The Siera Perijá is the final northernmost stretch of the Andean chain that runs all the way up South America. It is a 300-kilometre complex ridge system rising to over 3,500 metres. It separates Venezuela from Colombia and forms the north-western boundary. In the 70’s, this border was still undefined and subject to dispute. In 1972, Roman Rojas, Head of the Commission, asked me to go with Daniel Genoud and four Makiritare Indians on a week-long walk along the ridge. The task was to identify the watershed that would form the international boundary.

The Orinoco trip in 1973 was also promoted by Daniel and the Frontiers Commission. I went with Wilmur Perez and two friends to rescue Jacques Lizot, a French anthropologist who was being harassed by Silesian missionaries.

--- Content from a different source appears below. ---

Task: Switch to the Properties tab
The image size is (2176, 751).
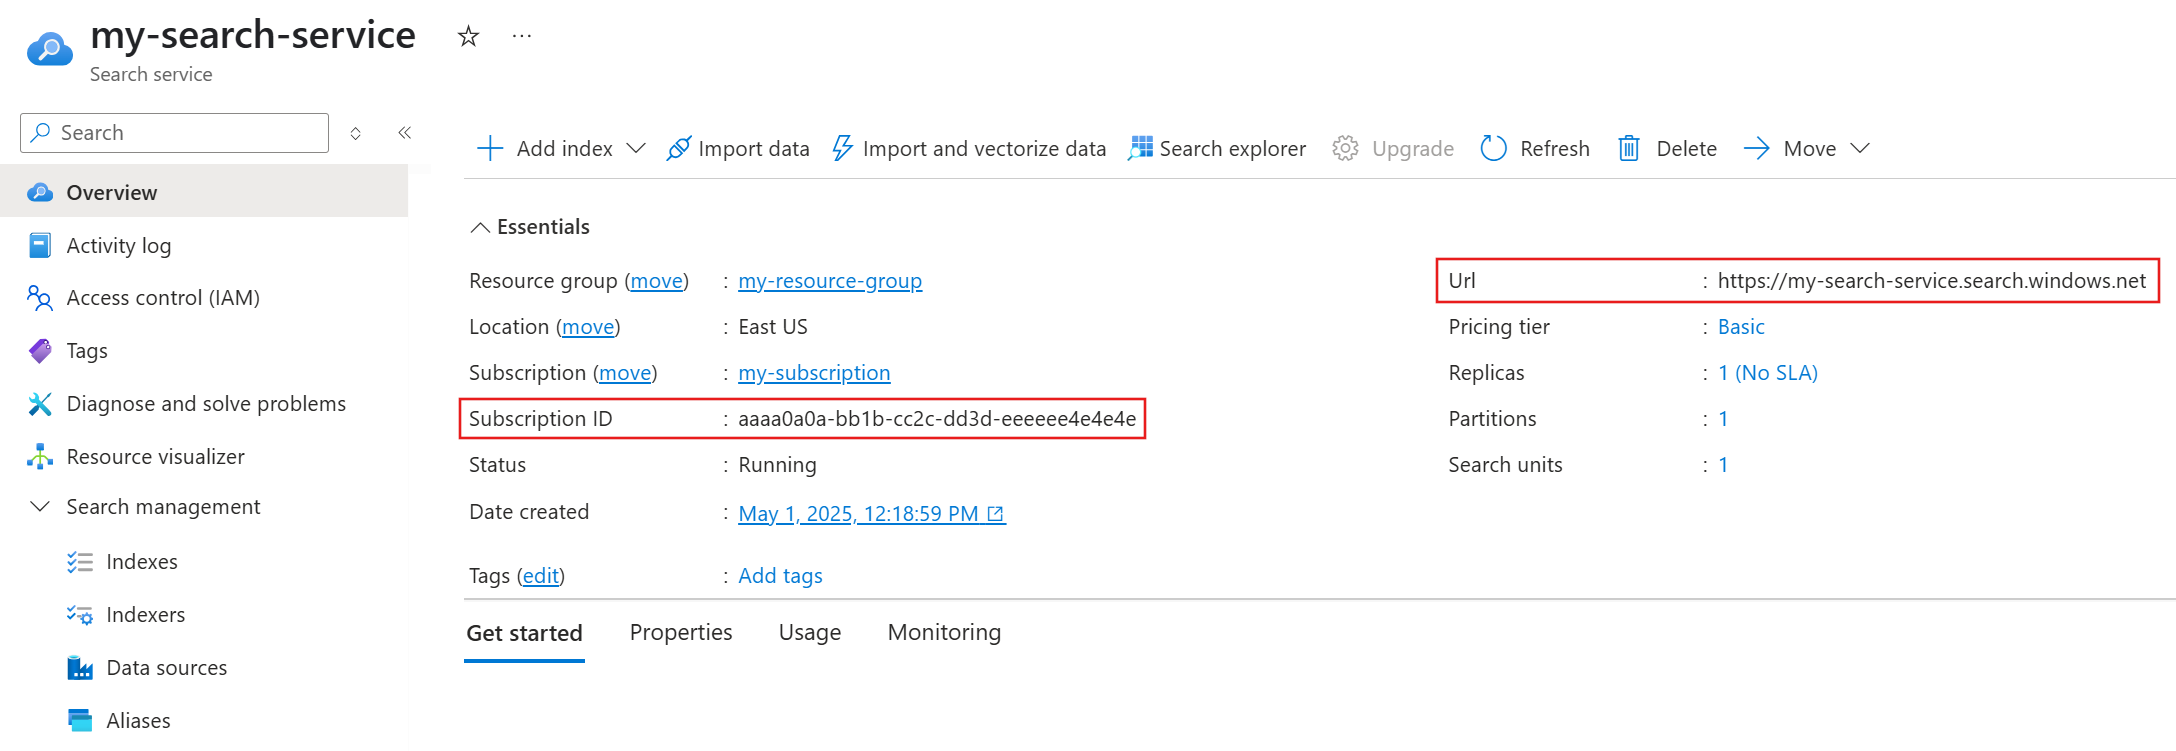Action: pyautogui.click(x=681, y=633)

Jacques was living in a Yanomami shabono on the headwaters of the Orinoco. The trip involved driving from Caracas to Puerto Ayacucho with outboard motors and then travelling upriver in a dugout canoe. Where there is a road today, the three-day journey across the Llanos to the Orinoco was on faint tracks.

As well as describing the trips, the journal explores the border issues that afflict Venezuela and their significance for security and resources, pressures on indigenous cultures, and controversies about anthropological research in the Amazon.